A ce jour, le mystère reste entier. Les théories les plus incertaines émergent. Certains pensent que l'acheteur, prince Mohammed de la famille royale saoudienne, aurait décidé de le garder pour lui. D’autres affirment que l’œuvre a été envoyée en Europe.

Troisième théorie: un restaurateur devait examiner le tableau à Zurich avant qu’une compagnie d’assurances lui demande de l’expédier encore. Mais l’expertise a été annulée et l’expert zurichois a refusé de commenter. Pour Dianne Modestini, restauratrice, cette œuvre qui disparaît «prive les amateurs d’art d’un chef-d’œuvre d’une telle rareté, un acte profondément injuste», déclare-t-elle au New York Times.

Lire l’article original: Le tableau qui rend fou le marché de l’art, Les Echos

Le statut du tableau le plus cher du marché de l’art était jusqu’ici détenu par Nafea faa ipoipo de Gauguin, adjugé à 300 millions de dollars. Le Salvator Mundi le détrône en 2017. Pourtant, en 1958, rien ne prédestinait à un tel succès cette peinture vendue pour 45 livres sterling à Londres et attribuée à un «simple suiveur» de Léonard de Vinci.

En 2005, le tableau endommagé est repéré par deux marchands new-yorkais qui l’achètent pour 10 000 dollars. Mais c’est en 2008 qu’il obtient une véritable reconnaissance puisqu’un professeur à Oxford pense avoir décelé le coup de pinceau du génie de la Renaissance.

Ensuite, tout s’accélère. Le Salvator Mundi est exposé en 2011 à côté de chefs-d’œuvre renommés de Léonard de Vinci à la National Gallery. Le tableau est présenté comme authentique alors que des doutes subsistent. Les épaisses couches de peinture retrouvées sur le tableau détonnent avec la finesse attribuée au peintre italien.

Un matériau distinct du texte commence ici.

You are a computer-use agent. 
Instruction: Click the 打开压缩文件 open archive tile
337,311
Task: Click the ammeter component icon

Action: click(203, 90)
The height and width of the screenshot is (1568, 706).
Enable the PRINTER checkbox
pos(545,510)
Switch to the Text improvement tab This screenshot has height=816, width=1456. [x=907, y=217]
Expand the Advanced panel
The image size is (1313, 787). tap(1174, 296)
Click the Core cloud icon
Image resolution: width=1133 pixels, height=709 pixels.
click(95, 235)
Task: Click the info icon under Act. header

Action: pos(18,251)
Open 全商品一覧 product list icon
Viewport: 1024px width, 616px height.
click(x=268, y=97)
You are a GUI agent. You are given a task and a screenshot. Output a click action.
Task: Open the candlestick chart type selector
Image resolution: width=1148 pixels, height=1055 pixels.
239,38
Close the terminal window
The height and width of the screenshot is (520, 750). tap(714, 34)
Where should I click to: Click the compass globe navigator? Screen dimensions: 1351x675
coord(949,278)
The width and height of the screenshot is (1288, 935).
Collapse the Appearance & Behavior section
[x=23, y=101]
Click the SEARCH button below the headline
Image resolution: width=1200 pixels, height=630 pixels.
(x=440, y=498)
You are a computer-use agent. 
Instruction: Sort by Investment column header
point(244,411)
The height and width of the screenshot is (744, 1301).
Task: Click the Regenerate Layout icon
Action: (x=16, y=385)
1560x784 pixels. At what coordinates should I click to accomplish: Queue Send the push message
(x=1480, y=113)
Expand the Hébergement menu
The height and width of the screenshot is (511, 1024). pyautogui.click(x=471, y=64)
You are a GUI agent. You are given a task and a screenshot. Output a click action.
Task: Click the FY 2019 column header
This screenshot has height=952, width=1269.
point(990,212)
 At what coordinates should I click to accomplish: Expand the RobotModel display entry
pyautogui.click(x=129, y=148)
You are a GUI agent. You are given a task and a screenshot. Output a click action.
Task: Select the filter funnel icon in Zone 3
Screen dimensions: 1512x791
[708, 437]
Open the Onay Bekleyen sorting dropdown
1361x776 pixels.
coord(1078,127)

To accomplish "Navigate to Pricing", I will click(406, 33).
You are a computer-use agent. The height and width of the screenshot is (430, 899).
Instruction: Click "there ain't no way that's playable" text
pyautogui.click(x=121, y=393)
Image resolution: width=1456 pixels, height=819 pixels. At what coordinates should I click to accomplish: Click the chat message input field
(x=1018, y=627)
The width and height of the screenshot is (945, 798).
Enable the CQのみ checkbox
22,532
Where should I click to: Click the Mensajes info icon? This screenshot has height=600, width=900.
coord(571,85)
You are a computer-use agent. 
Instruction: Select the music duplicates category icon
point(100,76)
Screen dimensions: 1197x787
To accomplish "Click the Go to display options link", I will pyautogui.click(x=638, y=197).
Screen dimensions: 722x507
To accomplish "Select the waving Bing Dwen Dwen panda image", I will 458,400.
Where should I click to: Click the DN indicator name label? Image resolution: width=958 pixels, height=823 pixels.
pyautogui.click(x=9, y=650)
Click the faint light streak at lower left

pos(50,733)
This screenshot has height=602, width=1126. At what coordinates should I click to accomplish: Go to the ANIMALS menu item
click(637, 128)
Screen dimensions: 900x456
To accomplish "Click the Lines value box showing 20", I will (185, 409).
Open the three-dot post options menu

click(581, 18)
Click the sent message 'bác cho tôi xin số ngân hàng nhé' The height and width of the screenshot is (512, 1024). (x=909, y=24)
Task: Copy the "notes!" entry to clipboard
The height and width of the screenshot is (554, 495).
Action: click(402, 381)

Pourtant, en 2013, le Genevois Yves Bouvier l’achète pour 80 millions de dollars avant que son client russe ne se retourne contre lui en 2015. Remis sur le marché en novembre 2017, le tableau est acheté par le prince Bader, proche du prince saoudien.

L’épopée continue pour les 500 ans de la mort de De Vinci. En septembre 2018, le tableau devait être exposé au Louvre d’Abu Dhabi, mais l’exposition est annulée et jamais reprogrammée. Depuis, les doutes subsistent. Et personne n’est capable de dire où est l’œuvre et si jamais elle reparaîtra.